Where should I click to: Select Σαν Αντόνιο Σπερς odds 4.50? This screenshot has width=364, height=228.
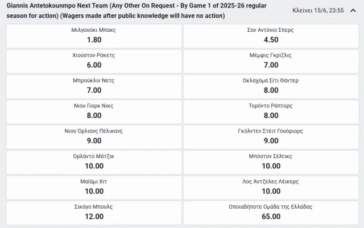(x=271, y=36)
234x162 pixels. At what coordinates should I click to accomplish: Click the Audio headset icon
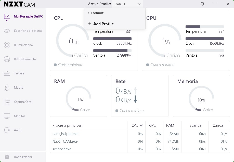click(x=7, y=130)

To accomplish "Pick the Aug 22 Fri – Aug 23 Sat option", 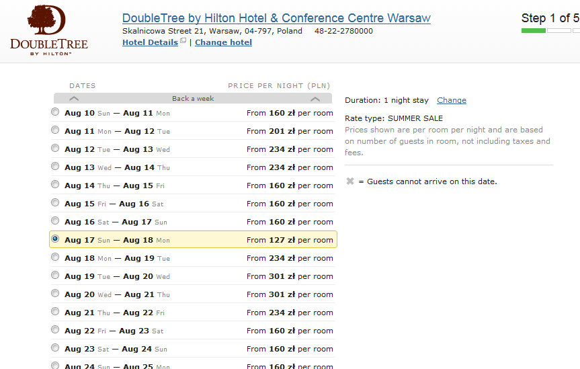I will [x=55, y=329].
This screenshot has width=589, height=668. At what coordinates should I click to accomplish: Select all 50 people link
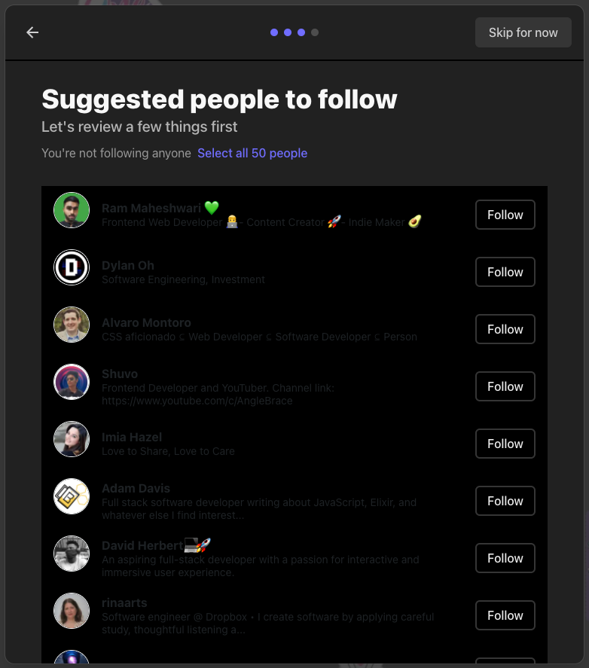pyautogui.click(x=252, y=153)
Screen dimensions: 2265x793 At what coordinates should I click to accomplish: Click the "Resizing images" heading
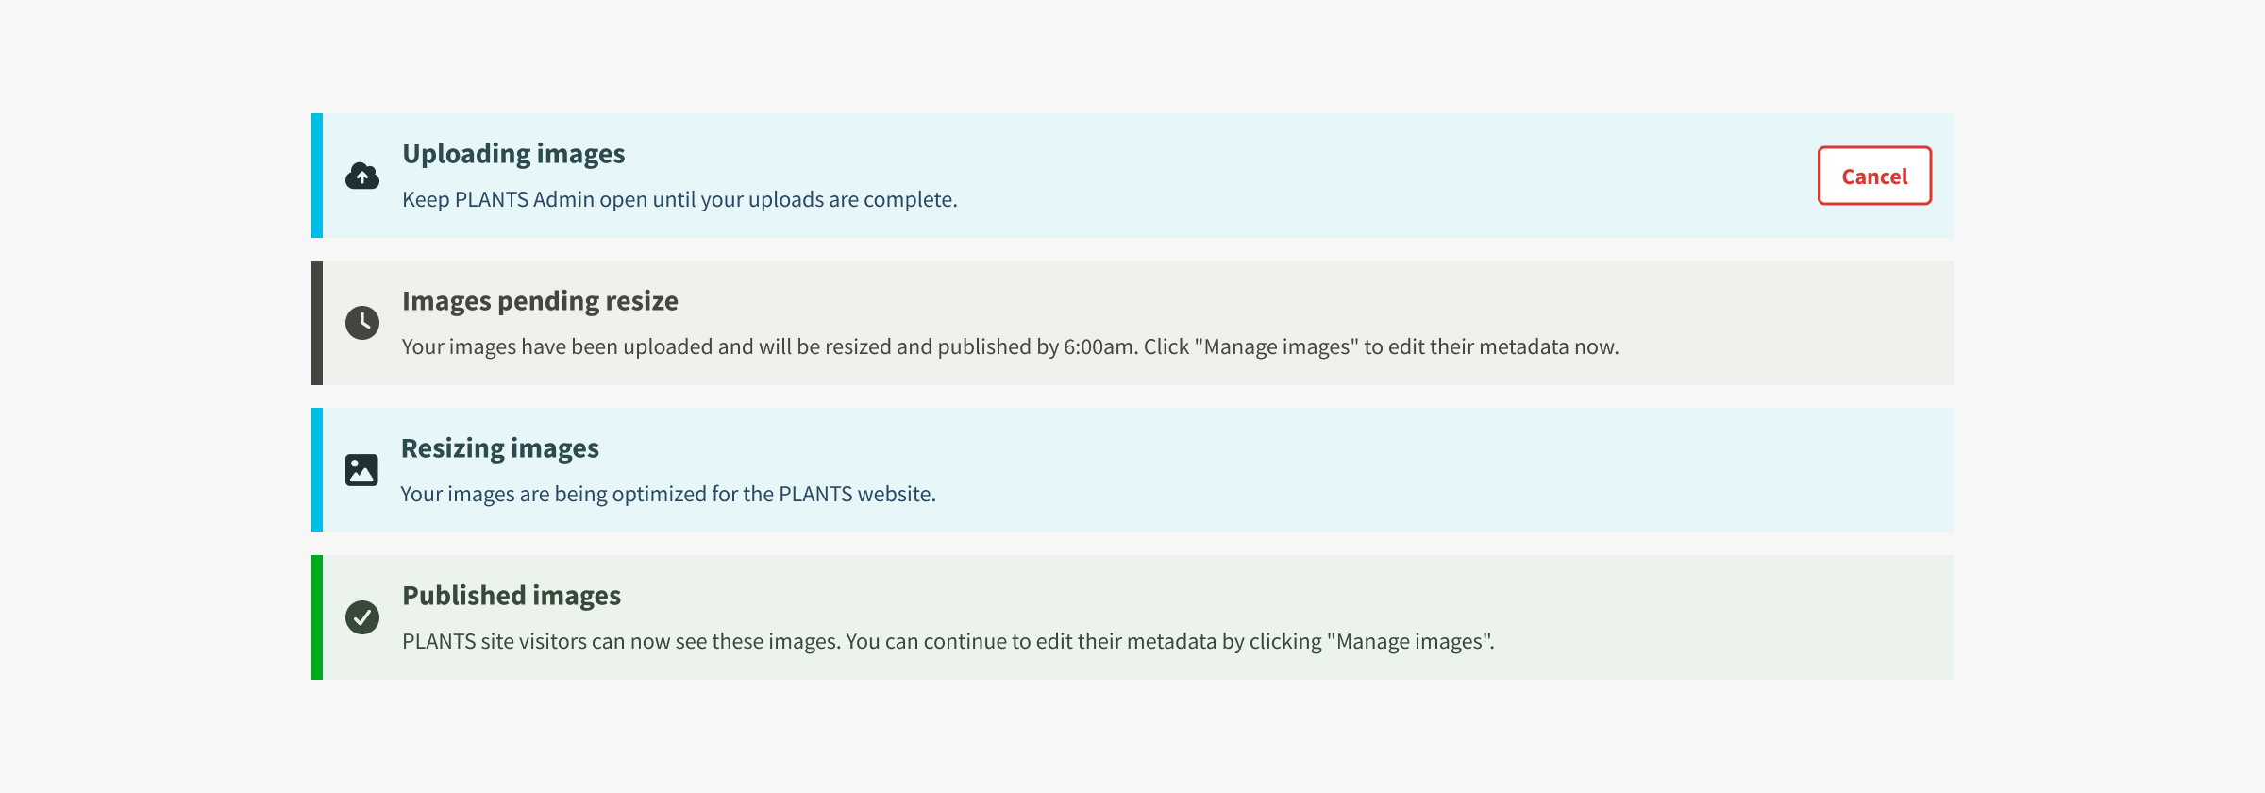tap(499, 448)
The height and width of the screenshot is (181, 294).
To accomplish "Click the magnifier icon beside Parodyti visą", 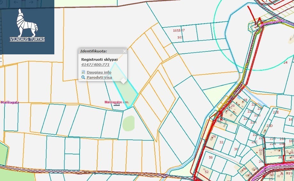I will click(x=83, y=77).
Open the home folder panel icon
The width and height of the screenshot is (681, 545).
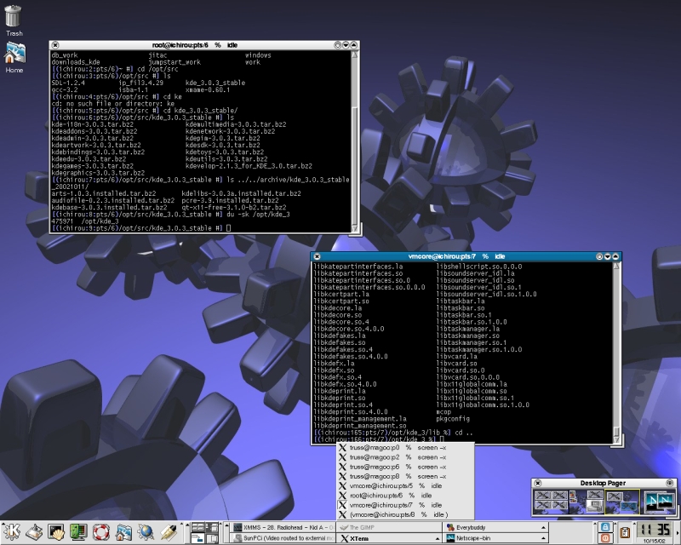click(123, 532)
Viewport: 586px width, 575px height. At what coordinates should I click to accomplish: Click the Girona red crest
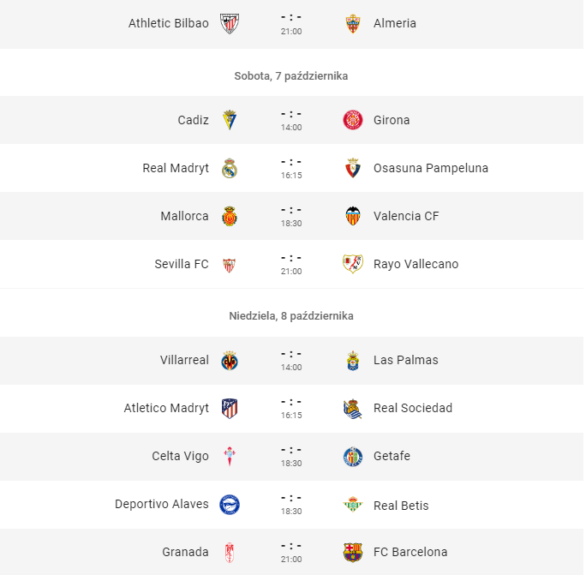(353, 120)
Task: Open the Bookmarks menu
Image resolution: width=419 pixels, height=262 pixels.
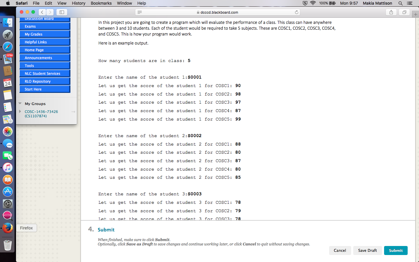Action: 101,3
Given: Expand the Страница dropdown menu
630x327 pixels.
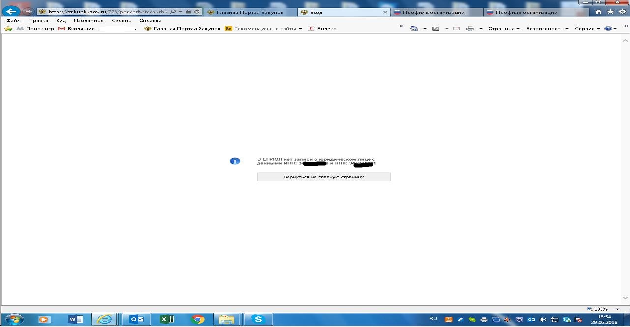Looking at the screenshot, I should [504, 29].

········

**Required work:**
Please write out the lines above exactly, from the one that contains "Open the home folder panel icon" through the final line, and include none of the pictures.

**Result below:**
Open the home folder panel icon
The width and height of the screenshot is (681, 545).
click(123, 532)
Viewport: 586px width, 575px height. At what coordinates should I click to accomplish: Click the Girona red crest
(353, 120)
Task: Open the Bookmarks menu
Image resolution: width=419 pixels, height=262 pixels.
Action: 101,3
Given: Expand the Страница dropdown menu
630x327 pixels.
Looking at the screenshot, I should [504, 29].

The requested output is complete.